I heard it once said that "People Buy People First the Product Second". In the world of consultancy it's never been more true, and no matter how many methodologies, case studies and proposals clients ask for, their decision often comes down to whether they like the people you put in front of them. 

Consultants need thick skin. Bid after bid you're judged on your CV and a short interview. Your chance to shine is often as part of a presentation in front of a panel who would much rather be doing their day job, not stuck in a board room for two days with Dave from procurement. 

But when you think about creating successful teams, shouldn't more emphasis be put on the relationships, how the team will be structured and whether the team will work well together, and less on the individual capabilities?

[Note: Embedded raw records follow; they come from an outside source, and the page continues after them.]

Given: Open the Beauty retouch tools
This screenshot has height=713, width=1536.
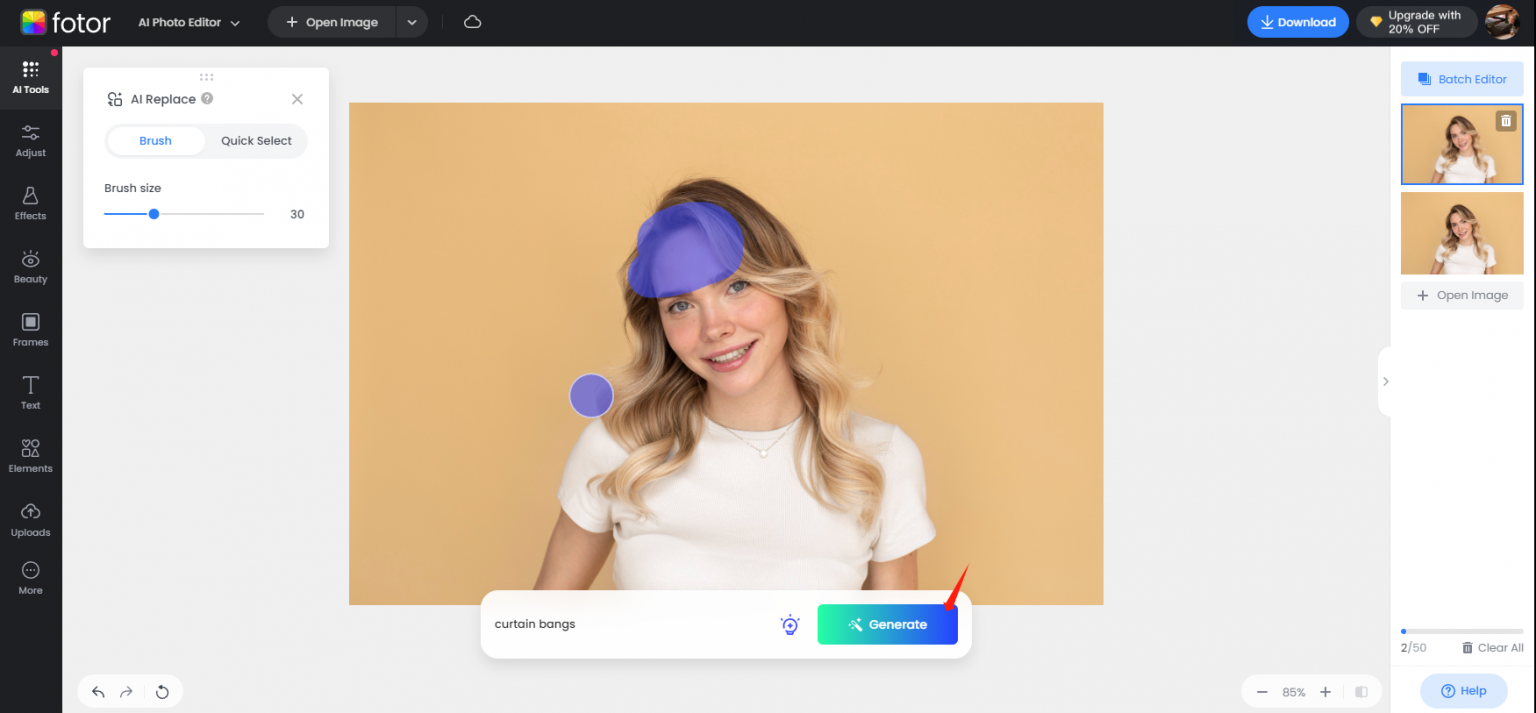Looking at the screenshot, I should pyautogui.click(x=30, y=266).
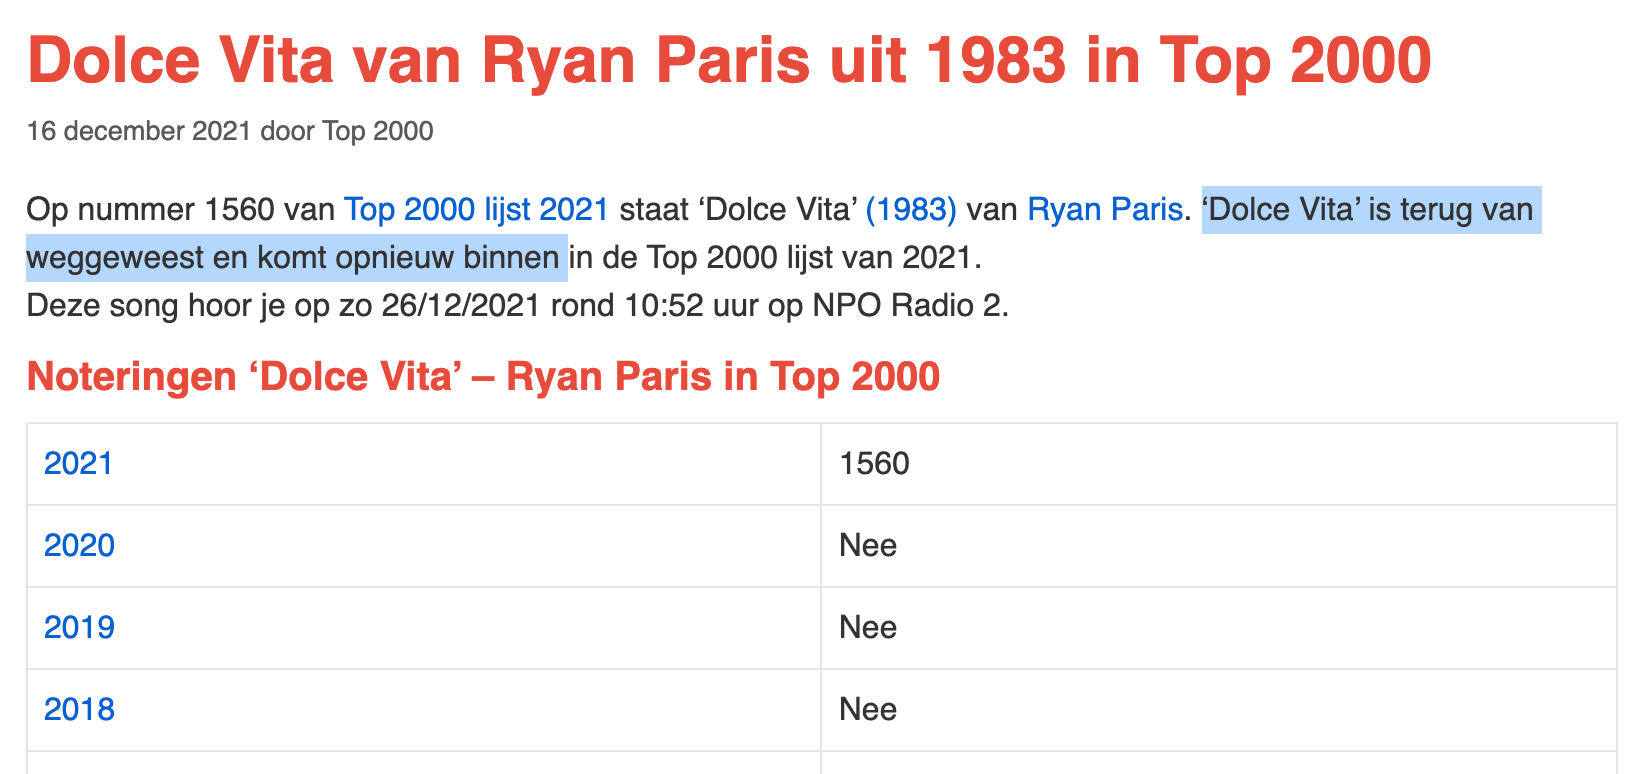Open the 2021 link in the table

coord(78,463)
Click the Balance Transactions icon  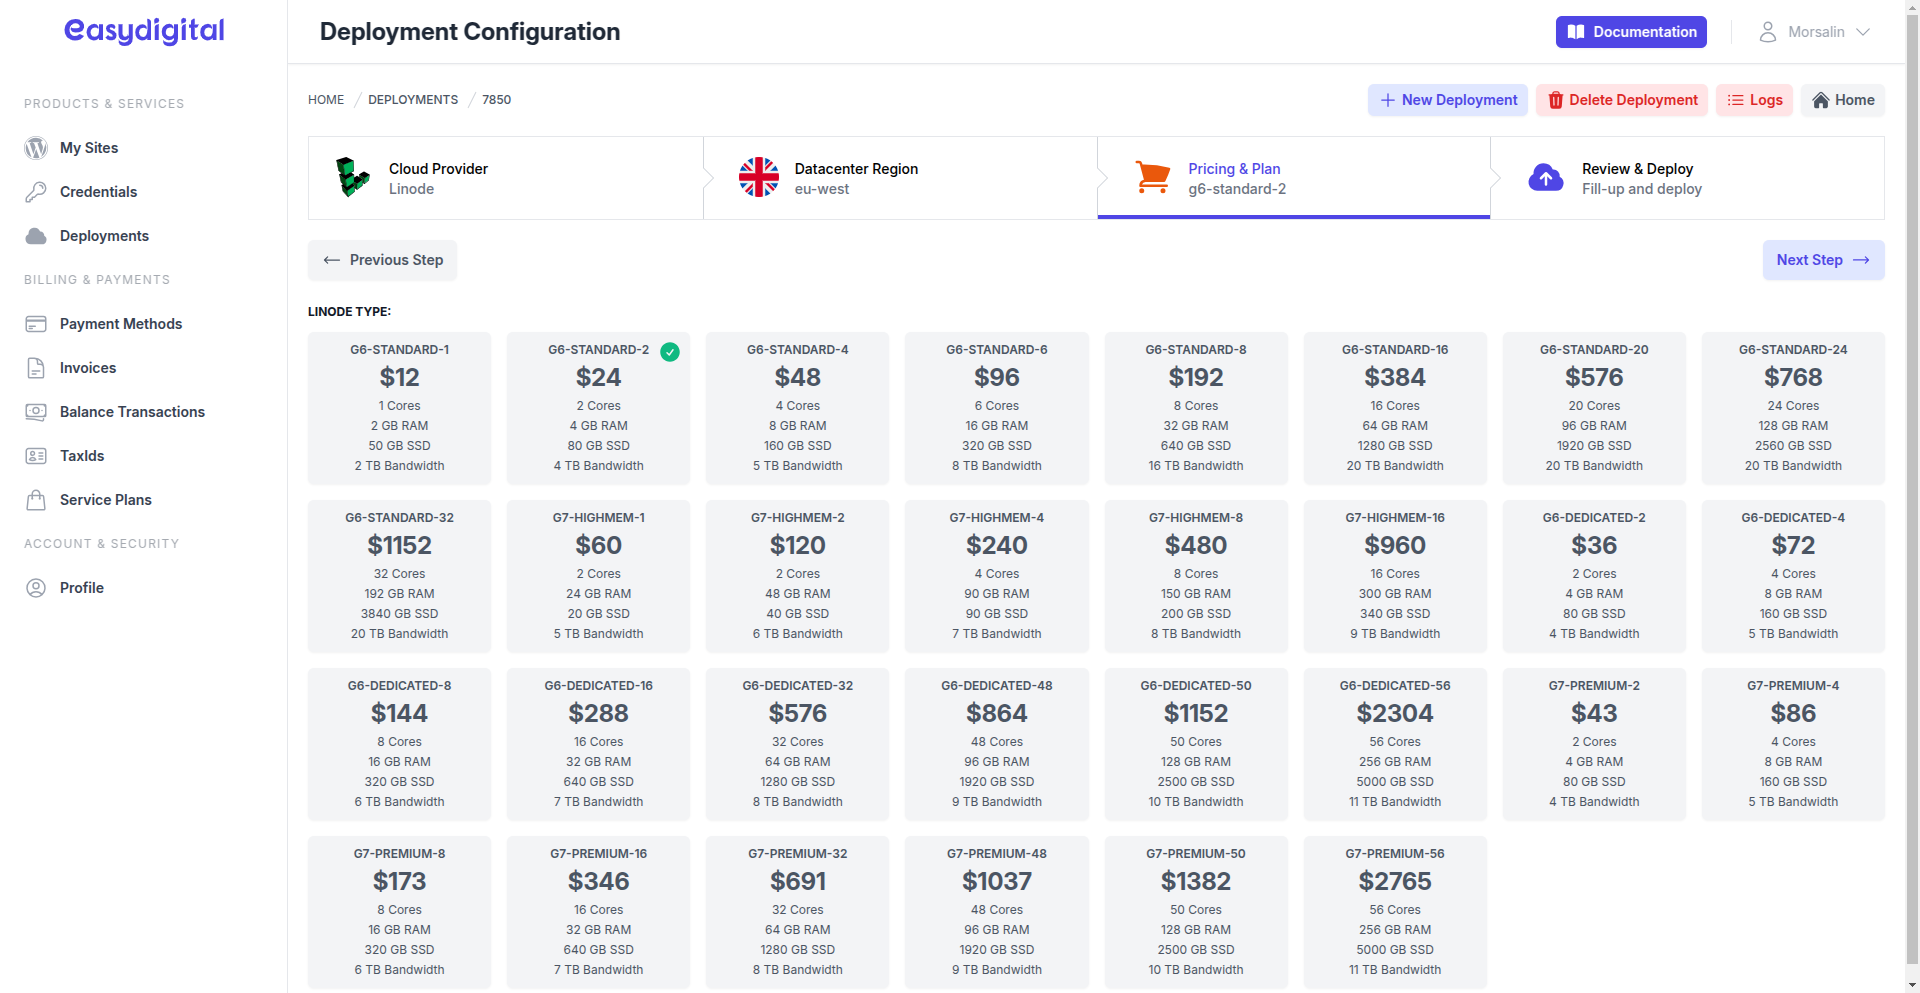[x=37, y=411]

I don't think in ten plus years of bidding that I've ever seen the client team set out their own profiles, capabilities and how team members like to work. It's rare these days to even get an organisational chart with actual names in it from the client team, let alone detail of the specific people you're signing up to work with. 

So what can client's do to be more transparent?

A good starting point is a decent organisational chart, showing who's doing what in the project. That helps bidders understand how your team will be structured and will, in turn, enable them to better match up their team to minimise any cross-over of roles and simplify reporting.

If you're feeling ambitious, details of the decision making, reporting and governance in your organisation helps give the organisational chart context, and again improves bidders ability to simplify and streamline their own approach.

Next, give some context on the people. This is a tough one, but the background and working preferences would enable teams to try and match up the right people. Using a commonly understood profiling tool like Myers-Briggs would enable bidders to understand what makes your people tick and how to align their people to yours. 

And finally give bidders the chance to meet your team before or during the bid process. Nothing helps bidders build an understanding of your team's culture more than spending time together. 

What would the benefits be?

Ultimately, any tender process should be set up to get the best possible solution for a project or programme. That solution should be grounded in the people who'll be working on the project on both sides of the table. They need to be able to work together, efficiently and effectively, and bring out the best in each other. 

The benefits should speak for themselves. Teams that have been set up correctly resolve problems quicker and work together to overcome challenges and changes that come up as projects progress. If a team works well together the churn in the team is lower, people feel committed to each other and the project and have confident to innovate and support others when they raise new ideas too. 

Simply put, high performing teams deliver better results.